Samuel Coates Signed Early Stock - AutographsInv# AU1711 Autograph
Samuel Coates signs this £10/1 Share early Stock certificate!
Samuel Coates was born on August 24, 1748 in Philadelphia, Pennsylvania, United States. He was of an old Quaker family descended from Thomas Coates who emigrated from England probably after the year 1680. His father, also Samuel Coates, died when Samuel, Jr. , was nine weeks old, and his mother, Mary Langdale Coates, allowed his uncle, John Reynell, to adopt him. He was an American merchant. He served as a President of the Board of Directors of the Pennsylvania Hospital from 1812 to 1825. He was a member of the Overseers of the Public Schools of Philadelphia and a director of the first Bank of the United States.

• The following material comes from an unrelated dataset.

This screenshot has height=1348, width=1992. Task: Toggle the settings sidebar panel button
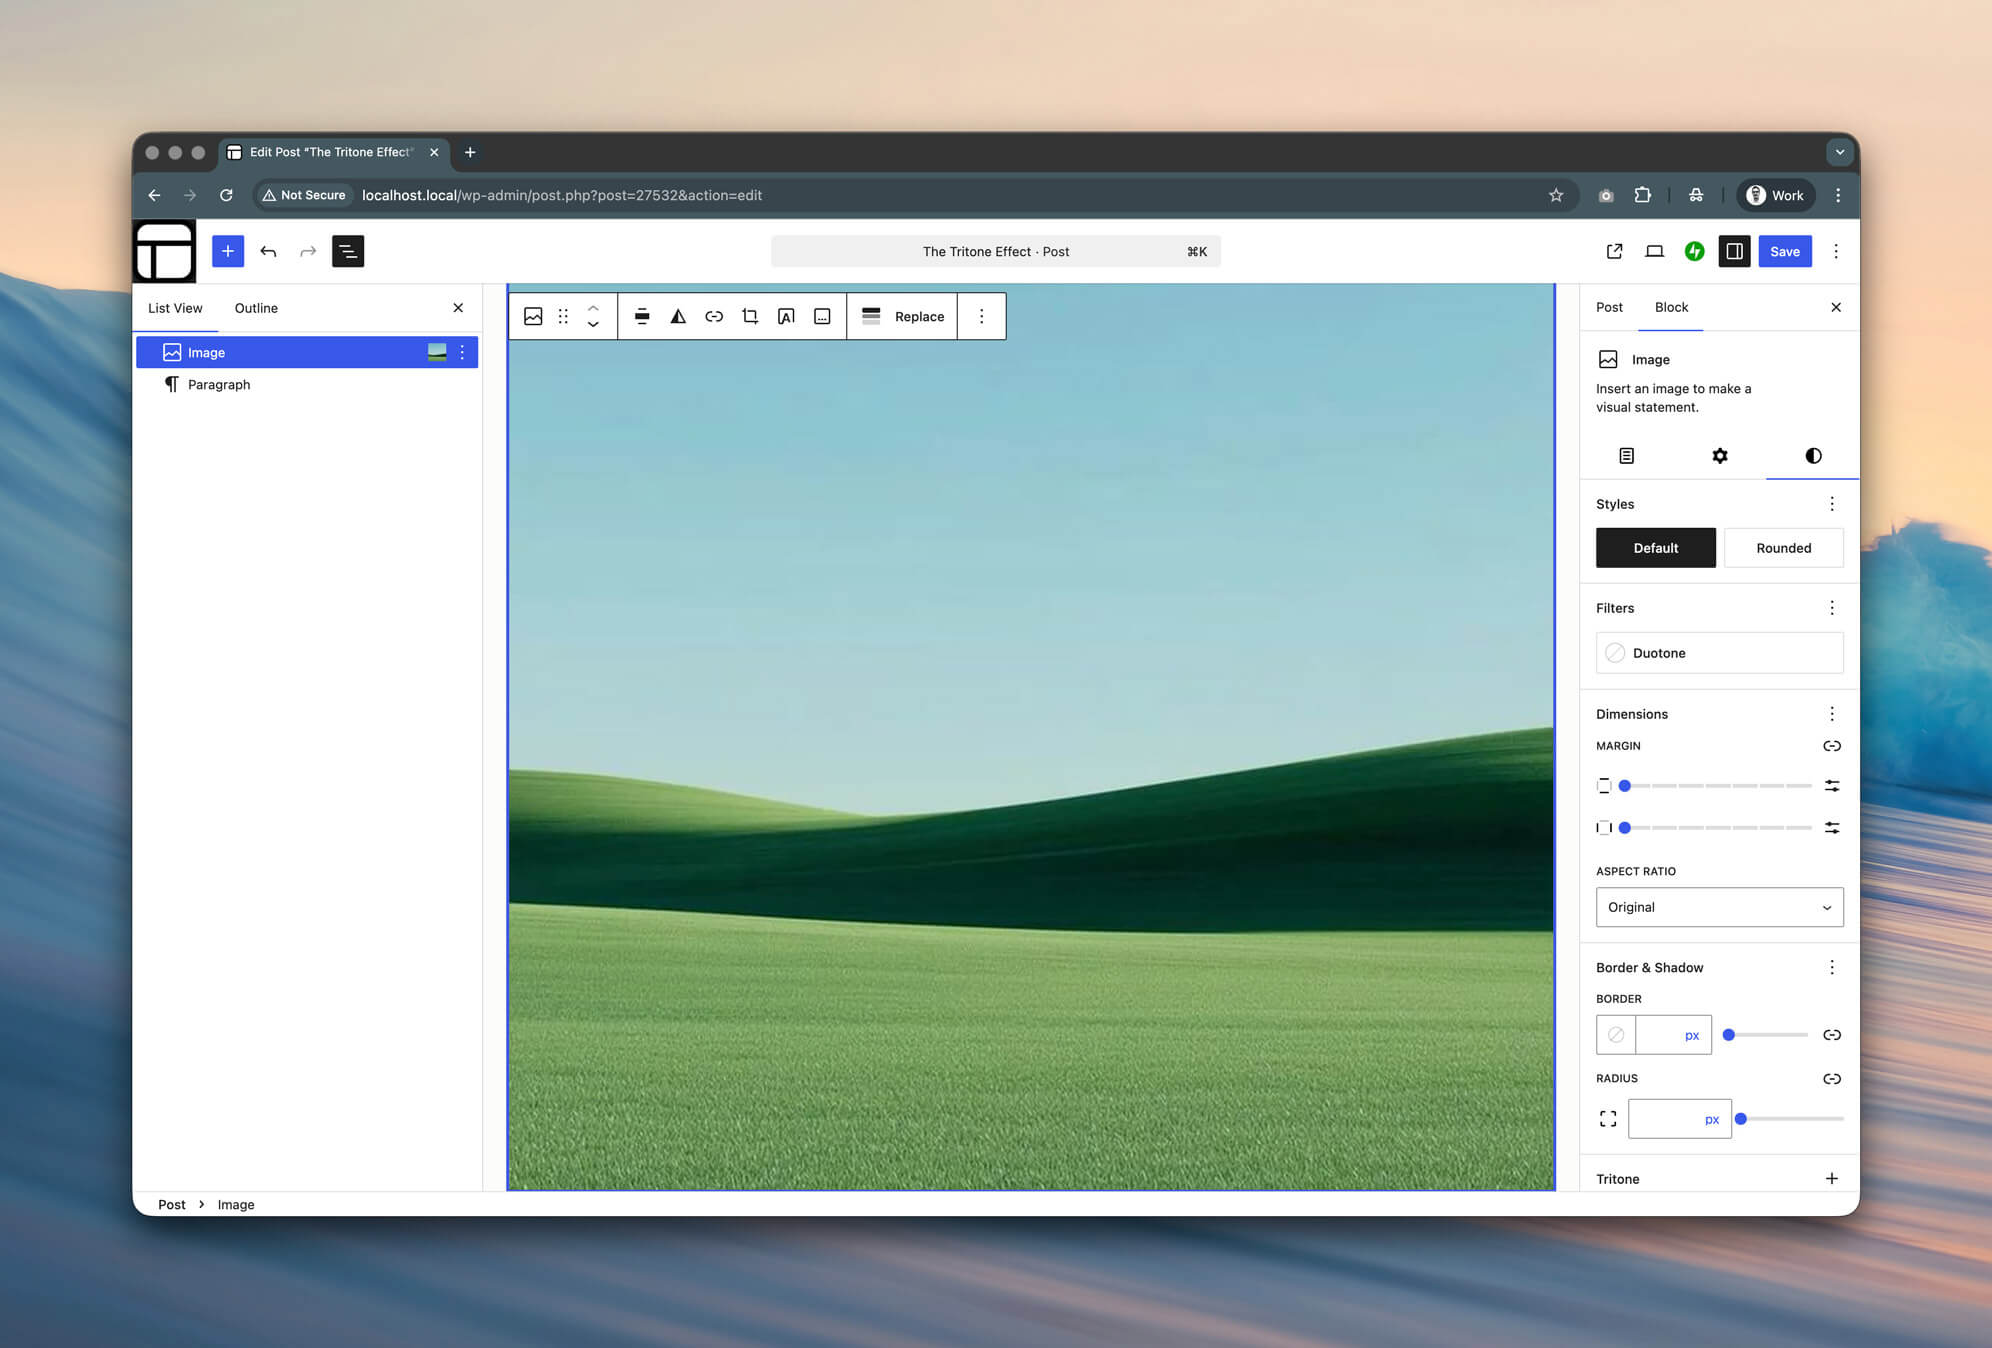click(x=1734, y=251)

At nineteen Coates was put in charge of a small commercial business which he handled so well that at the end of three years it was terminated so that he might enter into partnership with his uncle as a member of the firm of Reynell & Coates. After the withdrawal of his uncle from active business life, Samuel Coates formed a partnership with his brother, Josiah Langdale Coates; but the brother withdrew to establish himself as a grocer, and after 1785 Samuel Coates was in business for himself. He prospered, but after he became interested in philanthropic enterprises he neglected his business and it dwindled away. When he finally paid all his debts and gave up his business he had but a small competence instead of a fortune. One of his chief interests was the Pennsylvania Hospital. He was elected a manager in 1785 and president of the board of directors in 1812. He gave forty-one years of unremitting attention to the affairs of this hospital and during the fearful yellow-fever epidemic of 1793 was one of the few citizens of means who remained in the city to gather together the forces with which to combat the scourge. His portrait, by Sully, is still in the possession of this institution. For a period almost as long, 1786-1823, he gave his services to the body entitled “The Overseers of the Public Schools, founded by charter in the town and county of Philadelphia, ” which was the ruling authority managing what were called “the Quaker Schools. ” In 1800 he was elected a director of the first Bank of the United States and was still a director at the time its affairs were wound up in 1812.